Although Augustine clearly supports marriage, he seems to indicate that complete celibacy is preferable: "Had I paid careful attention to [the writings of Paul] and 'become a eunuch for the sake of the kingdom of heaven' (Matt 19:12), I would have been happier finding fulfilment in your embraces."

Even though Augustine practiced very little sexual restraint during this stage of his life, he traces God's hand of discipline in spite of his parent's failure:  "For you were always with me, mercifully punishing me, touching with a bitter taste all my illicit pleasures.  Your intention was that I should seek delights unspoilt by disgust and that, in my quest where I could achieve this, I should discover it to be in nothing except you Lord, nothing but you."  Sex had become an idol for the young Augustine and even during these years, unrestrained sin left him with nothing but self-hatred and disgust. 

4. The Theft of Pears
This is perhaps the most famous incident in the entire book. (cf. iv(9)) Augustine spends more time lamenting, what appears on the surface to be a typical and innocent teenage prank, than he does on any other sin he committed (including the putting away of his son's mother!).  The rhetoric with which he describes this particular incident has baffled readers for centuries.  Some have written Augustine off as psychologically imbalanced because they have missed the point of this incident completely.  If you don't know the story, basically Augustine and his friends entered a pear orchard, stole some fruit and threw it to the pigs - so what's the big deal??
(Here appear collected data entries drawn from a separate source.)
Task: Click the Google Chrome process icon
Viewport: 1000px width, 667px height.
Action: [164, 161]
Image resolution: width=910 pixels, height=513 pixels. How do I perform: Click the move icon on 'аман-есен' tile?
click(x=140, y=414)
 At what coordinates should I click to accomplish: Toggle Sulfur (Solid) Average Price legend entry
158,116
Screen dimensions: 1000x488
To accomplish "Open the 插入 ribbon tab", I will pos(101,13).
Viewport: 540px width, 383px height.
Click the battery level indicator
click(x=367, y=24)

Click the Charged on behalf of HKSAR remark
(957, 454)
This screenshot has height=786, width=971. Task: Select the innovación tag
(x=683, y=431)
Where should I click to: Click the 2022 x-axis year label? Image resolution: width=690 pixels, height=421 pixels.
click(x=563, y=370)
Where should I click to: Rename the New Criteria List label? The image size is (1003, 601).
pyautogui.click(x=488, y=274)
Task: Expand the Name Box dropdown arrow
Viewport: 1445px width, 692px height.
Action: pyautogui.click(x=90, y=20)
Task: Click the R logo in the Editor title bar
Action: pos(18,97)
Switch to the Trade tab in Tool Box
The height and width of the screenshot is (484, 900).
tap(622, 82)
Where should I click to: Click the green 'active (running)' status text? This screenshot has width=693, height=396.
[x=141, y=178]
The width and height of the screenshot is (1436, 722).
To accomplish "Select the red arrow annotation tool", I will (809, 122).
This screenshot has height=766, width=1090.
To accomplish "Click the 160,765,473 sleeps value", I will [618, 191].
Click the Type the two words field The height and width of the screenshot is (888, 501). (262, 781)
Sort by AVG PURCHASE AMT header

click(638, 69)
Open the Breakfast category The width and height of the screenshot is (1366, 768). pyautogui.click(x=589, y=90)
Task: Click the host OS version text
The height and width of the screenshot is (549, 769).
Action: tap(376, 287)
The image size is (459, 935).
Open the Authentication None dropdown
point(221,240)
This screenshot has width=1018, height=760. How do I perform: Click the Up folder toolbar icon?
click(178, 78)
First of all, it is critical to understand that Augustine is analyzing his own internal motives, not the outward act of the theft itself.  Augustine is so disgusted at this incident primarily because he stole something for the sake of stealing: "My desire was to enjoy not what I sought by stealing but merely the excitement of thieving and the doing of what was wrong."  "I became evil for no reason.  I had no motive for my wickedness except wickedness itself.  It was found and I loved it.  I loved the self-destruction, I loved my fall, not the object for which I had fallen but my fall itself.  My depraved soul leaped down from your firmament to ruin" [notice the allusion to the fall of Satan which serves to heighten the rhetoric!]  Once again, Augustine reduces the essence of this sin to idolatry: "Therefore in that act of theft what was the object of my love and in which way did I viciously and perversely imitate my Lord?...Was I acting like a prisoner with restricted liberty who does without punishment what is not permitted, thereby making  an assertion of possessing a dim resemblance to omnipotence?...What rottenness! What a monstrous life and what an abyss of death!  Was it possible to take pleasure in what was illicit for no other reason than it was not allowed?"

The theft of pears ought to remind us what a serious matter sin is before a holy and righteous God!  At its root all sin is intricately related to idolatry - the attempt to imitate God and to usurp his authority.  This is why so many pages are devoted to this seemingly insignificant childhood prank and why we should take it so seriously.

5. The Mercy of God
In spite of his sin and idolatry, Augustine stands confident of God's mercy and grace: "I will love you, Lord, and I will give thanks and confession to your name because you have forgiven me such great evils and my nefarious deeds.  I attribute to your grace and mercy that you have melted my sins away like ice (Ecclus. 3:17)."  Like all of us who have trusted Jesus alone for the forgiveness of sins because of his substitutionary atonement on the cross, Augustine knew what it meant to be a forgiven sinner.